As clinical decision support and machine learning technology become more powerful, funding of medical research is shifting away from the traditional government and charitable foundations toward global corporations eager to develop secret intellectual property they can sell patient-by-patient. $Billions are being invested in secret databases like Roche Flatiron Health http://thehealthcareblog.com/blog/2018/03/01/the-time-is-now-to-develop-and-implement-a-national-health-data-strategy/#comment-862969 De-identification as a way to avoid consent is being sought by Facebook as well as the hidden data brokers https://www.cnbc.com/2018/04/05/facebook-building-8-explored-data-sharing-agreement-with-hospitals.html and natiion-states such as Italy with IBM Watson and England with Google Deep Mind (see attached paper) are getting in on the new funding bandwagon.

The attached NHS / DeepMind paper makes particularly clear how this conflict of interest operates. The researchers, clinical institution, and the corporate sponsors are fully aligned in wanting to keep these deals out of the public eye and to avoid questions of how future patients and society will pay for these "private islands of innovation".

Who is responsible for informing patients when their data is being used to create secret intellectual property?

Rubi Linares-Orozco

Posts: 31
posted

With the recent news surrounding Facebook and now this article on Deep Mind... all I can say is WOW!

In response to your question, as to "who" is responsible- I think the article makes it clear that it is not one person or one entity that can address this question. All parties involved bear the responsibility to ensure patient autonomy is respected.

"How" this is done is a seperate question.

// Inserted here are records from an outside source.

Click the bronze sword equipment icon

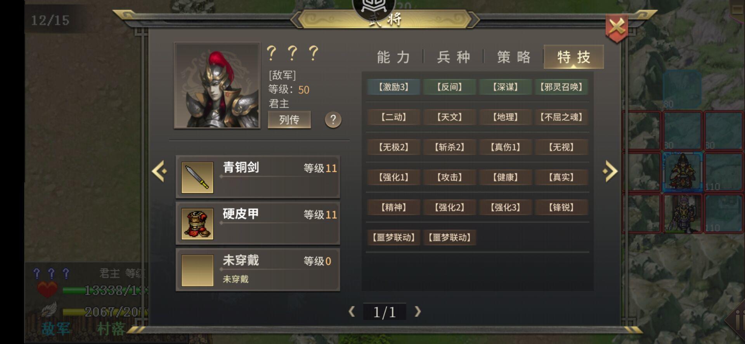[197, 177]
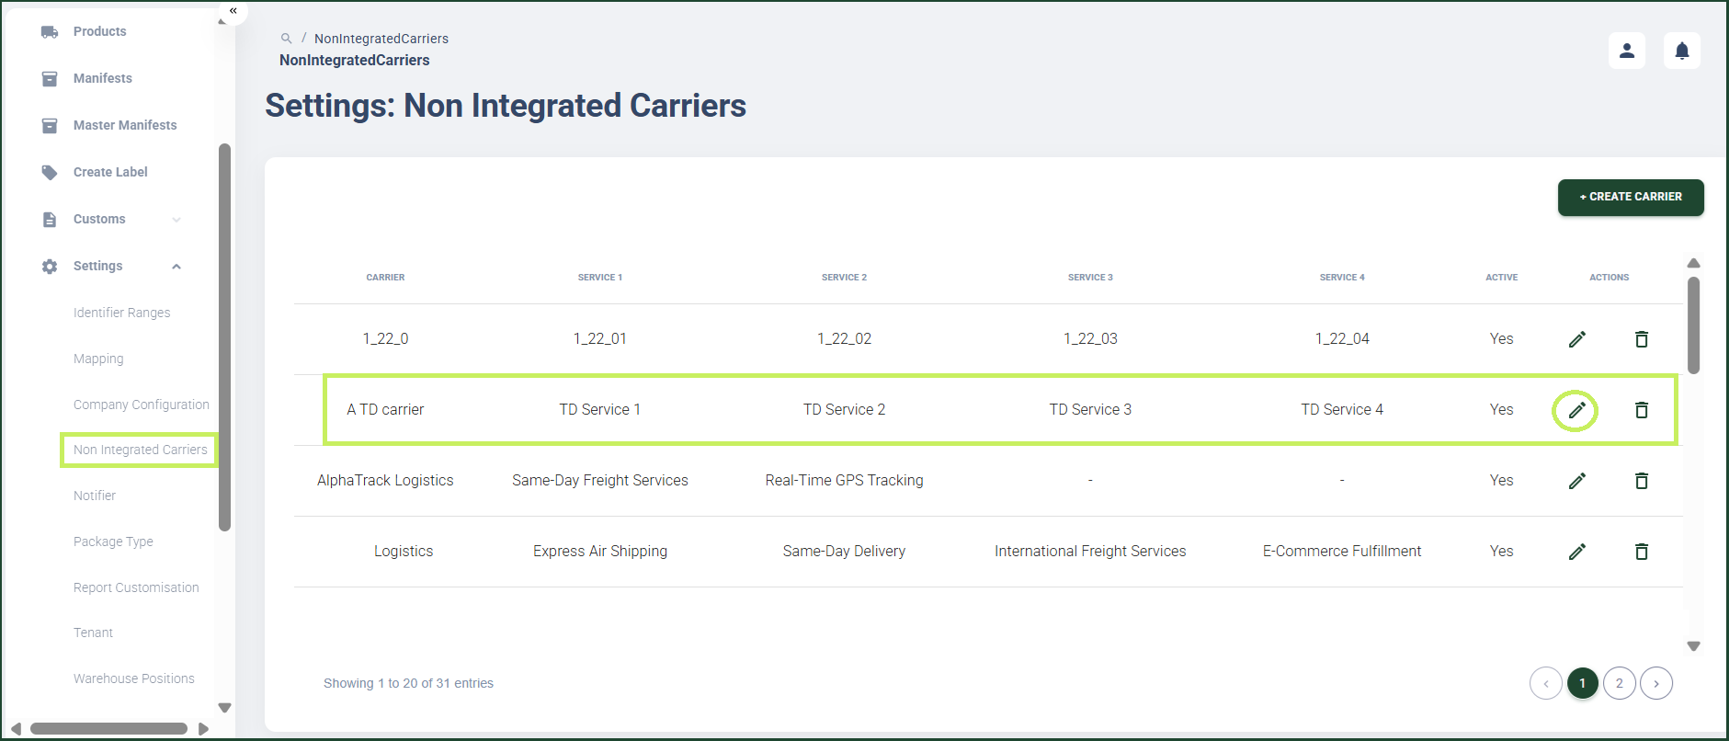
Task: Go to next page arrow
Action: [1655, 683]
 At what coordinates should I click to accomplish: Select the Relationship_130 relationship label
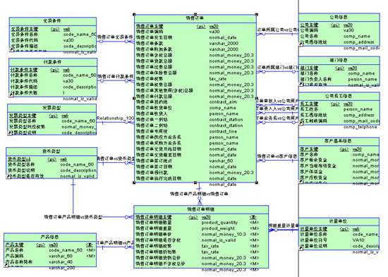coord(115,118)
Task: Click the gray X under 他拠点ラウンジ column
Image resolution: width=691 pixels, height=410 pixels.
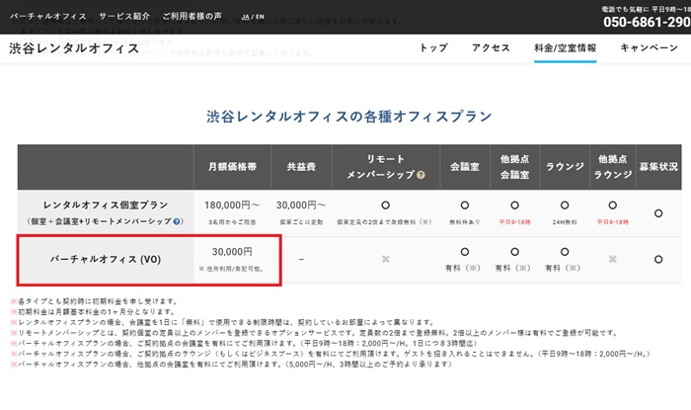Action: (613, 259)
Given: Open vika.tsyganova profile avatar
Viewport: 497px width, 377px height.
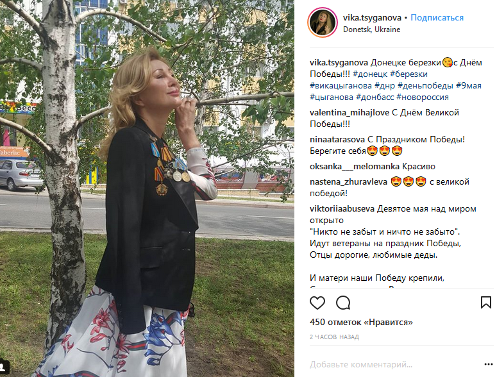Looking at the screenshot, I should (x=323, y=23).
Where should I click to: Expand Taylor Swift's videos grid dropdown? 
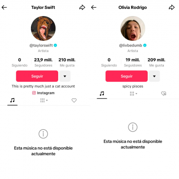44,100
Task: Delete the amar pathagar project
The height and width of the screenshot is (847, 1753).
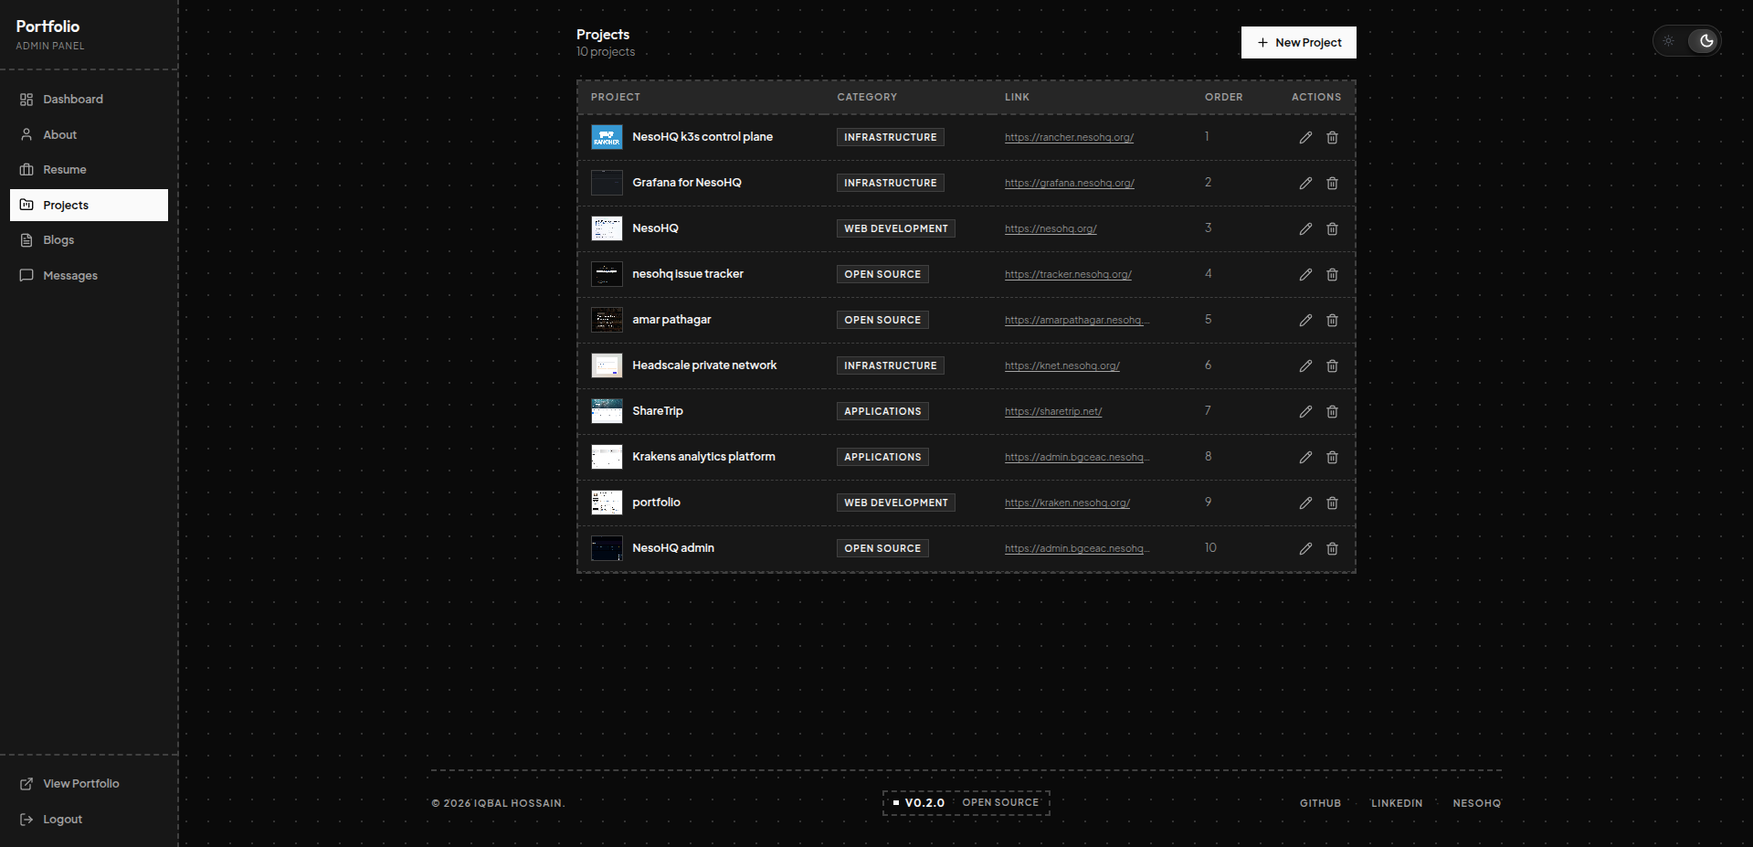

While most of the article dealth with specific EU regulatory laws, the same lessons apply in the US. This conversation requires stakeholders and policy makers to inspect our exisiting policies, and make future policy decisions through the lens of future technological advances (easier said then done, many of our own governmental representatives do not understand how current technologies work). The other point the article made is that companies, and more specifically healthcare institutions bear a part of this responsibility to their patients, in which they need to be more diligent gate keepers, ask the difficult questions, ensure companies are equipped and knowledgeble to protect patient data, and provide transparency.

I beg to question, what would happen if every healthcare institution announced their data sharing agreements to the public? What would be the local response? I am assuming it would be the same Royal Free is experiencing- exodus of patients from healthcare systems. Business dealings without transparency will utilmately cause patient-physician relationships harm, which is the reason we have HIPAA laws- the very essence for protecting patients privacy.

In our complex healthcare system, everyone can make an impact, including educating patients as healthcare consumers.